Lucy Tyler-Sharman

Personal information
- Full name: Lucy Tyler-Sharman
- Born: 6 June 1965 (age 61) Louisville, United States

Team information
- Discipline: Track
- Role: Rider

Medal record
Women's track cycling
Representing Australia
Olympic Games
| Bronze medal – third place | 1996 Atlanta | Points race |

= Lucy Tyler-Sharman =

Australian cyclist

Lucy Tyler-Sharman (born Lucy Tyler, in Louisville, Kentucky on 6 June 1965) is an Australian Olympic and World Champion cyclist.

As a junior, Tyler was a gifted sportswoman, focussing on swimming at junior high school and later triathlons. She moved into criterium events while living in Florida and in 1988 made the move to velodrome events. In 1990 she trained and raced in Australia, initially living in New South Wales. During this period she married track rider Martin Vinnicombe. The pair were training at the Trexlertown Velodrome facility in Pennsylvania in 1991, when Canadian drug testers at the request of their Australian counterparts recorded a positive drug test for Martin Vinnicombe. This ended Martin's career but the following year Lucy took up Australian residency and in the 1993 national championships in Alice Springs represented the state winning the sprint and 10 km scratch race.

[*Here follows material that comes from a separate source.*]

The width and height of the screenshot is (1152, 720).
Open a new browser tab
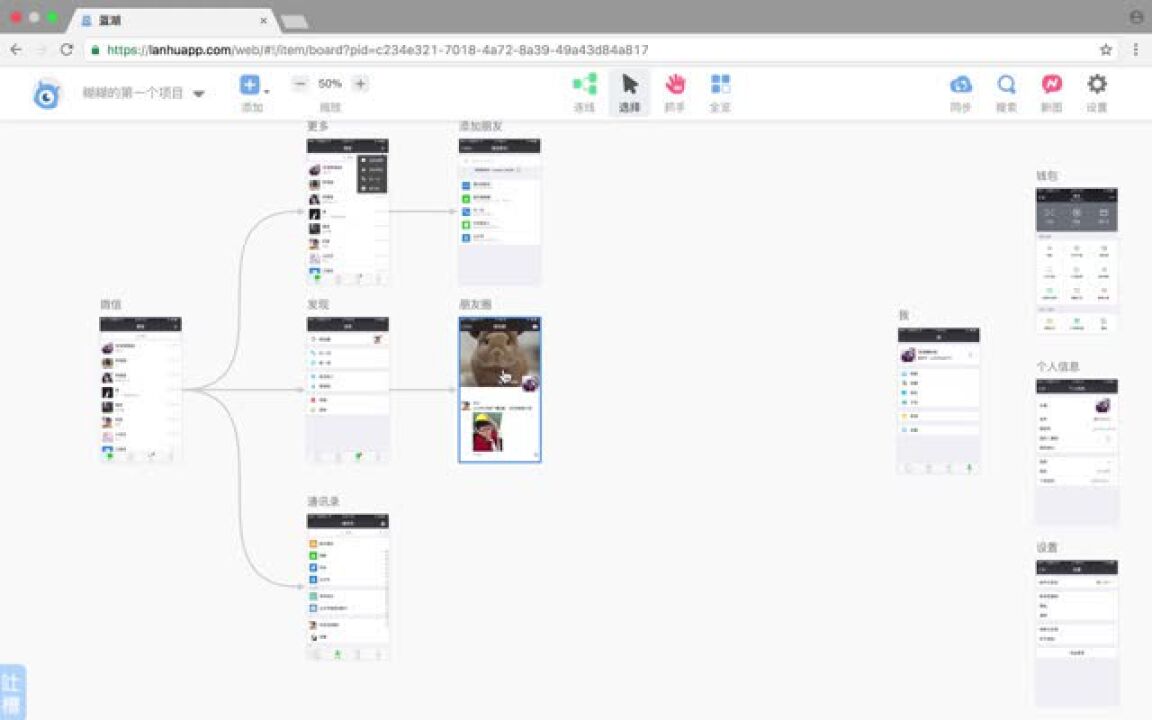click(294, 21)
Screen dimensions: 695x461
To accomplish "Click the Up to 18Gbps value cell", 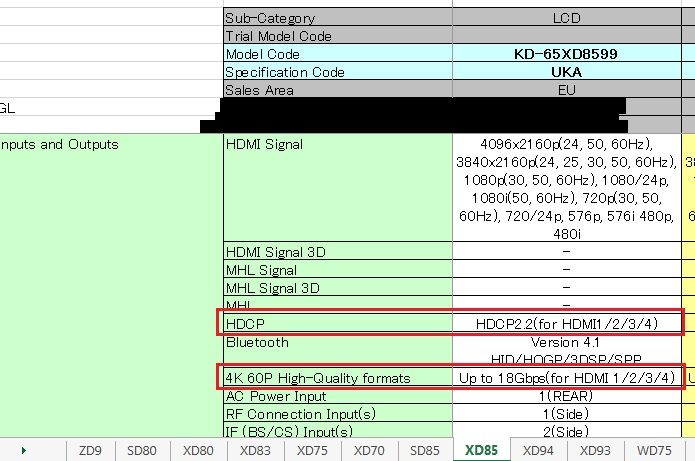I will (566, 378).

In 1994 she won an Australian Institute of Sport scholarship as a sprinter and represented Australia in the World Championships in Sicily finishing fourth. The following year she competed in the World championships in Colombia recording ninth place in the individual pursuit and 19th in the sprint. She married Western Australian cyclist Graham Sharman in May 1995 and moved to Western Australia.

National coach Charlie Walsh convinced her to move to full-time track endurance events in December 1995. An expected good result at the February 1996 national titles in Perth were derailed when she suffered a severe asthma attack during the points race. She was subsequently beaten by Kathy Watt in the 3000m individual pursuit.

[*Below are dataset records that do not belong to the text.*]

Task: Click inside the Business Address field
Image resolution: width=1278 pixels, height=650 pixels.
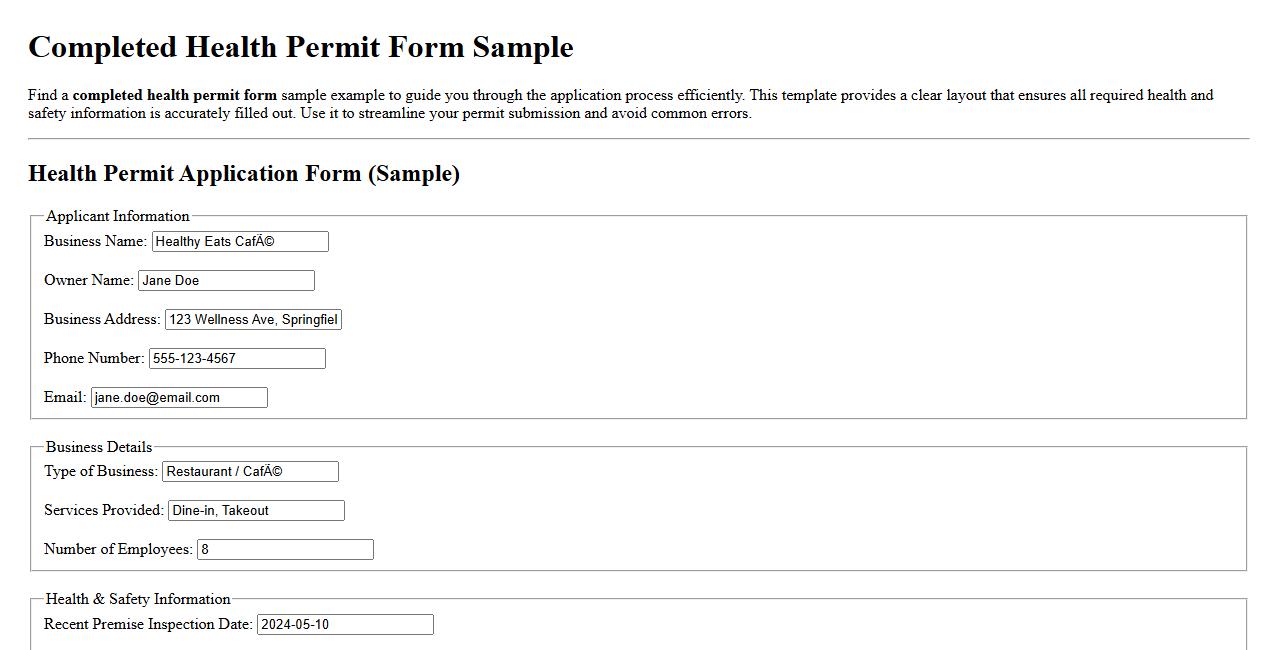Action: 252,319
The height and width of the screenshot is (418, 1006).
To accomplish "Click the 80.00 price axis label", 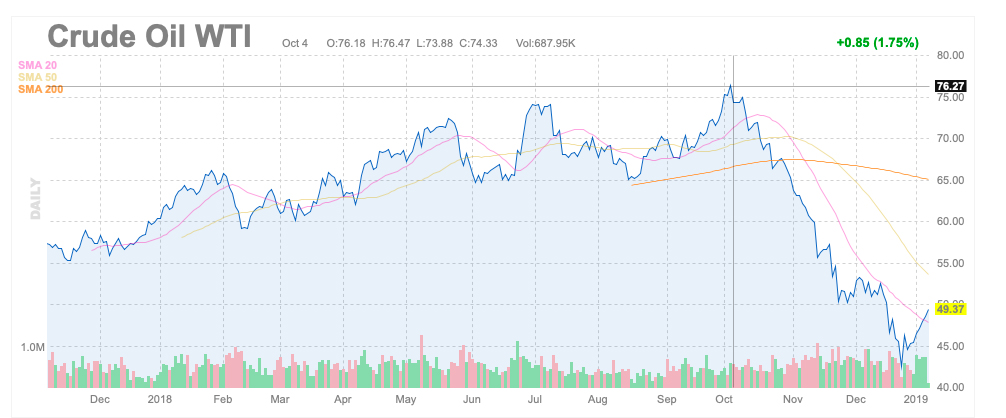I will point(948,54).
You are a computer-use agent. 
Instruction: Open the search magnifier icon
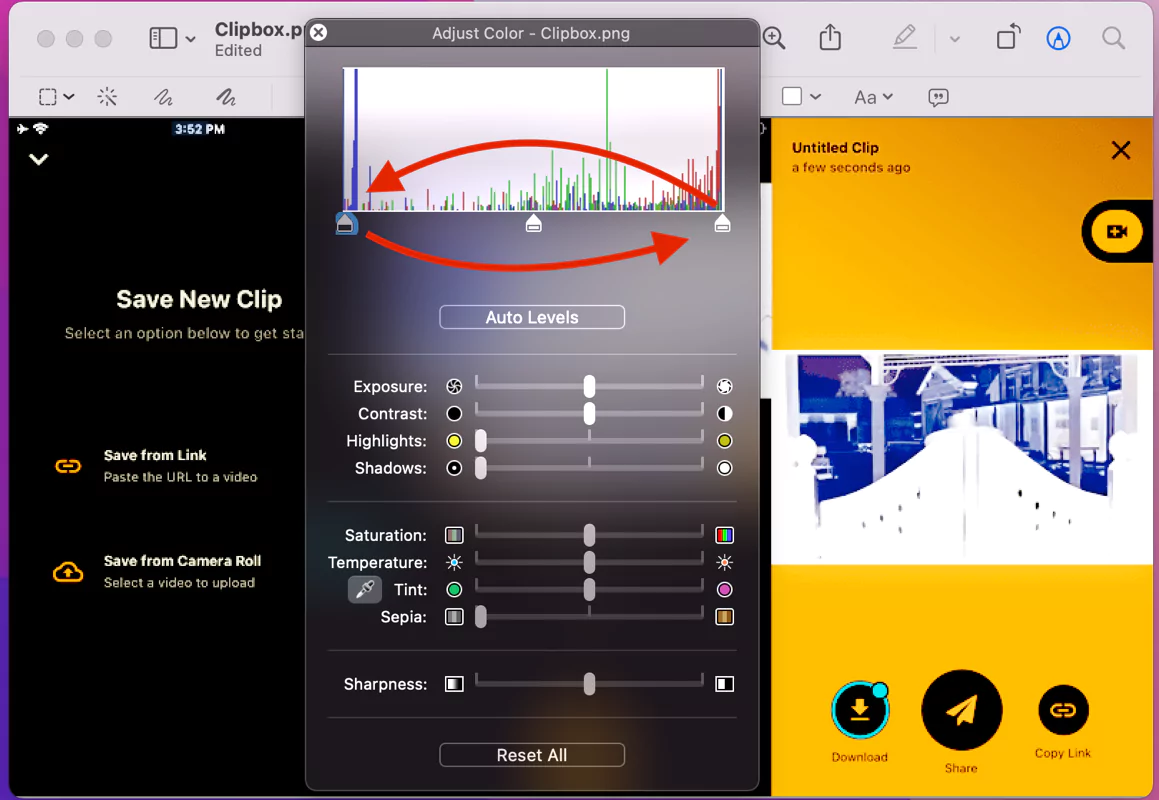[1113, 38]
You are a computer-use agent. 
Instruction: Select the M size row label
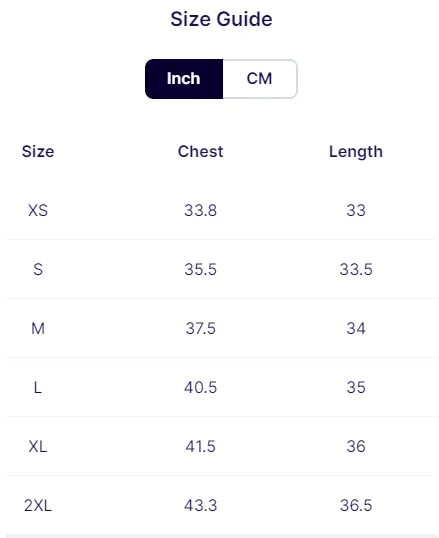tap(38, 328)
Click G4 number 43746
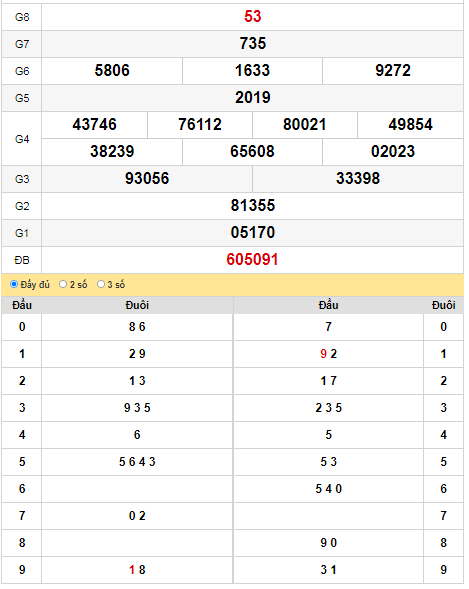The image size is (469, 589). [x=95, y=125]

Shortly after, Watt was given a guarantee that she would ride in the Atlanta Olympics, with a proviso that the selection would be reviewed if another Australian rider posted a world-class time in the lead-up. Tyler-Sharman obliged during training in Germany by improving on Watts' 3000m national record by 5 seconds and moving to within 0.2 seconds of the world record. Watt was subsequently replaced by Tyler-Sharman, and a controversial legal battle ensued in which Watt was reinstated by appeal. Watt managed eighth in Atlanta while Tyler-Sharman watched from the stands. She missed selection in the pursuit, but did however compete in the 24 km points race, winning bronze.

The World Championships in Manchester in late 1996 saw her set a world record in qualifying and win silver in the final behind Marion Clignet.

Further national and international meets included winning the individual pursuit and time trials at the 1997 Oceania Championships in 1997, and winning a second national pursuit title. In Canada in 1998 she won pursuit and points races and she won gold in the pursuit in the World Cup in Berlin.

In the 1998 World Championships in Bordeaux she posted the fastest time in qualifying for the pursuit and in the final managed a time of 3:35.25 becoming the world champion.

At the 1998 Commonwealth Games in Kuala Lumpur, she was beaten in her individual pursuit semi-final ride after which she launched a public verbal tirade against team management and Charlie Walsh, suggesting that her prospects had been sabotaged by being forced to use unfamiliar pedals. The outburst saw her sent home, unable to compete in the ride-off for bronze. Tyler-Sharman is the only Australian athlete ever sent home from a Commonwealth Games meet.

In the lead-up to the 2000 Olympic Games in Sydney, the Australian Sports Commission controversially funded her return to competition to compete at the National Track Titles.

She now coaches in Pennsylvania under her maiden name, Lucy Kirkpatrick Stansbury Tyler.